== Segment start ==

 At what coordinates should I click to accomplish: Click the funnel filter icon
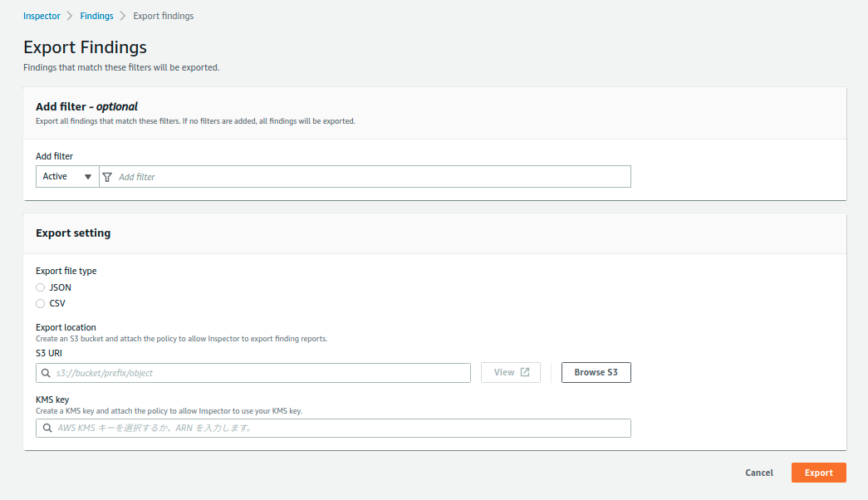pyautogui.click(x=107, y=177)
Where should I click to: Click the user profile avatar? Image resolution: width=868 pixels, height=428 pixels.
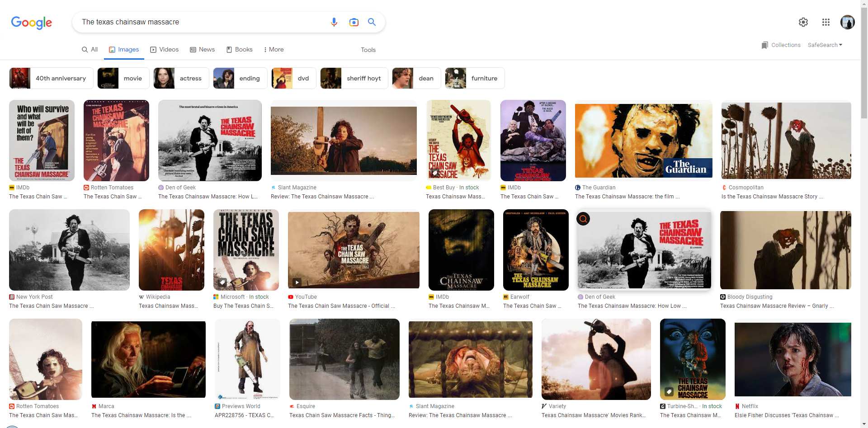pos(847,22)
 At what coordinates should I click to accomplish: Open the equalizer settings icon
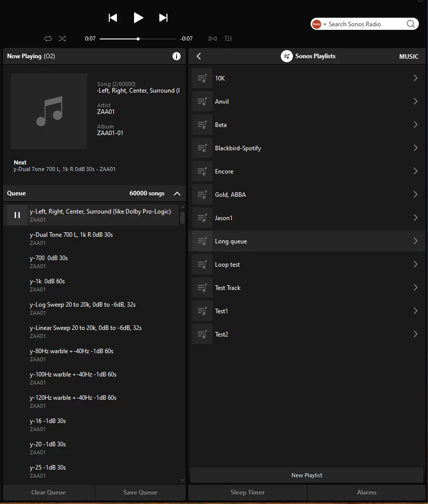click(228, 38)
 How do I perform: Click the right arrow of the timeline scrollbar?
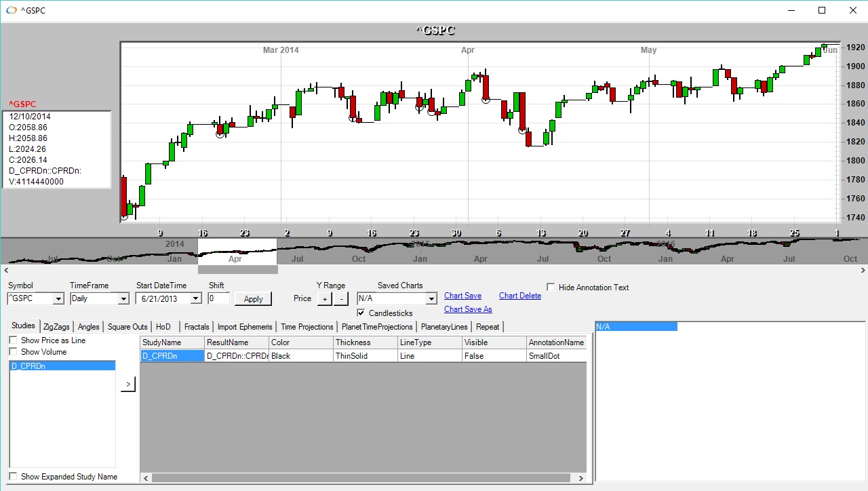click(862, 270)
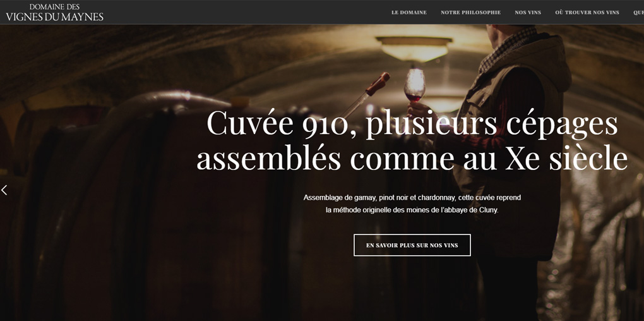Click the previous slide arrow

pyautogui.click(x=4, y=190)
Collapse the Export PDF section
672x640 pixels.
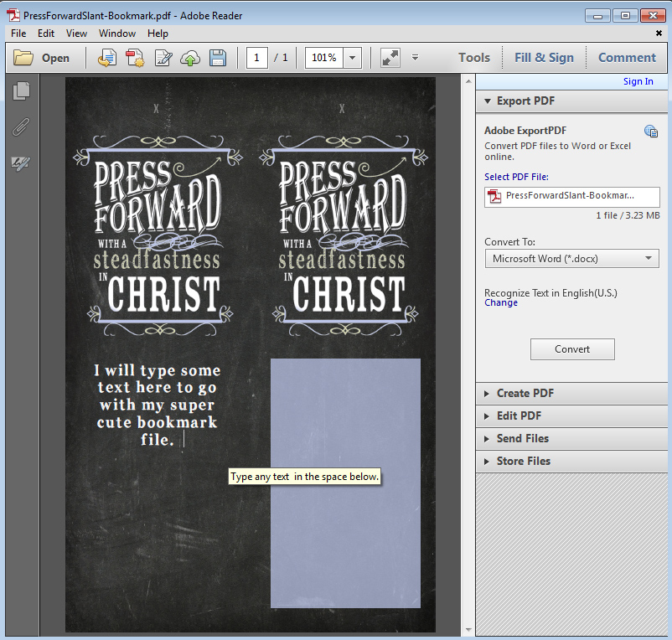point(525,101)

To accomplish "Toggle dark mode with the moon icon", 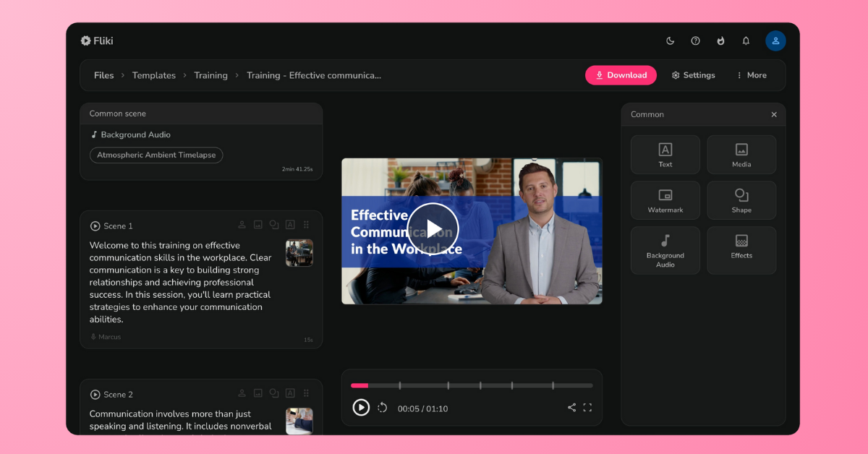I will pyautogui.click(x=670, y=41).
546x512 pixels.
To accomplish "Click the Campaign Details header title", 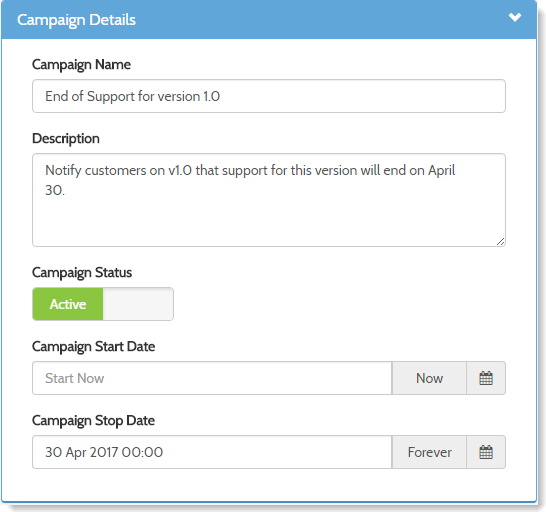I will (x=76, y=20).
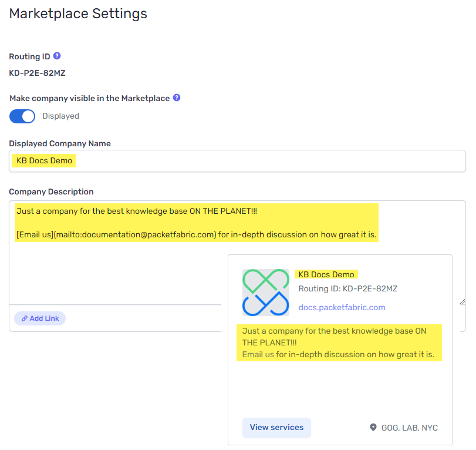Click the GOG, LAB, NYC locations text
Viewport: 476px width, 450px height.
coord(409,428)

== Segment end ==
== Segment start ==

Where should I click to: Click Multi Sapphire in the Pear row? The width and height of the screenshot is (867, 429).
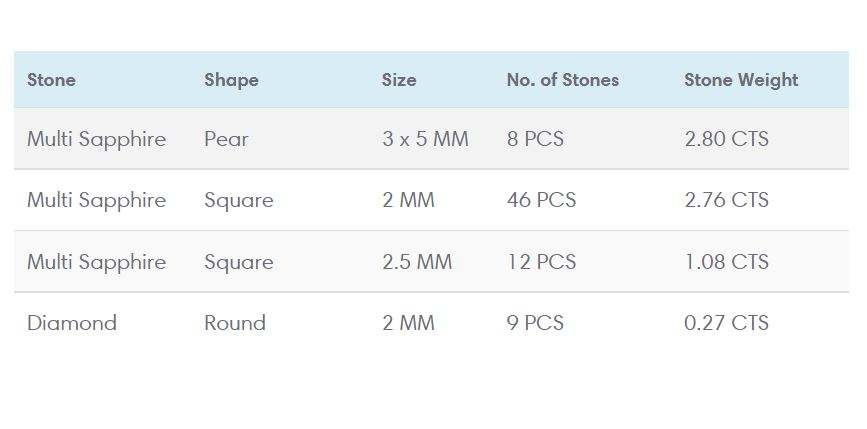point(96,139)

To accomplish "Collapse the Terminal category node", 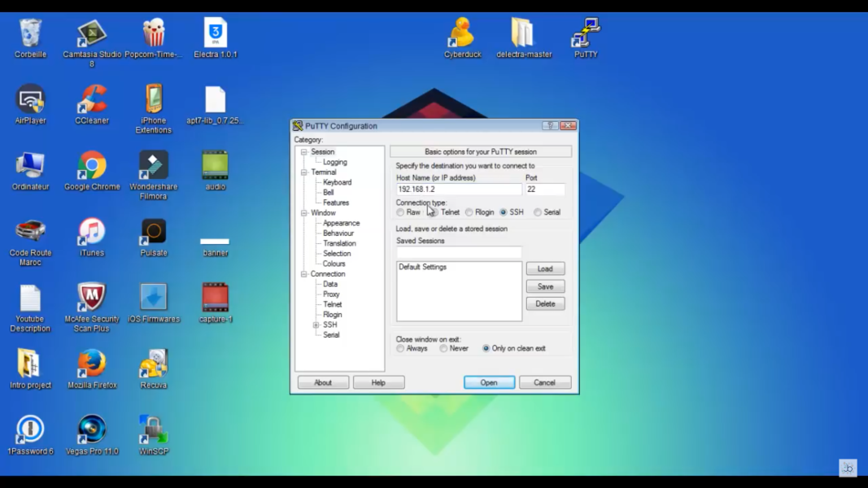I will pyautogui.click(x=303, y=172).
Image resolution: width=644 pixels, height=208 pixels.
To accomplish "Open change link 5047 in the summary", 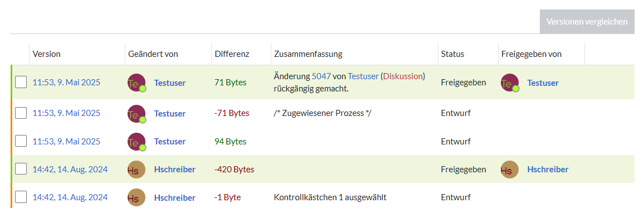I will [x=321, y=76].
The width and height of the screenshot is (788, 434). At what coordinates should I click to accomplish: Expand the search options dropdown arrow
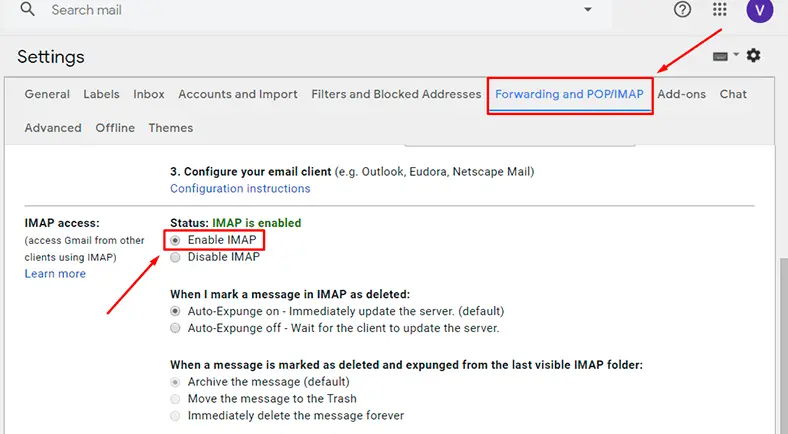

== Segment end ==

Beginning at the line above that contains "At what coordinates should I click to accomplish: Click", repeat each line exactly through the one that contains "Collapse the Export PDF section", and leave out the pictures.

 At what coordinates should I click to accomplish: Click the funnel filter icon
pyautogui.click(x=107, y=177)
Where should I click to: Click the user profile avatar? Image resolution: width=868 pixels, height=428 pixels.
pos(847,22)
 At what coordinates should I click to accomplish: Open the equalizer settings icon
click(228, 38)
 How do I perform: Click the right arrow of the timeline scrollbar?
click(862, 270)
Click the previous slide arrow

pyautogui.click(x=4, y=190)
Collapse the Export PDF section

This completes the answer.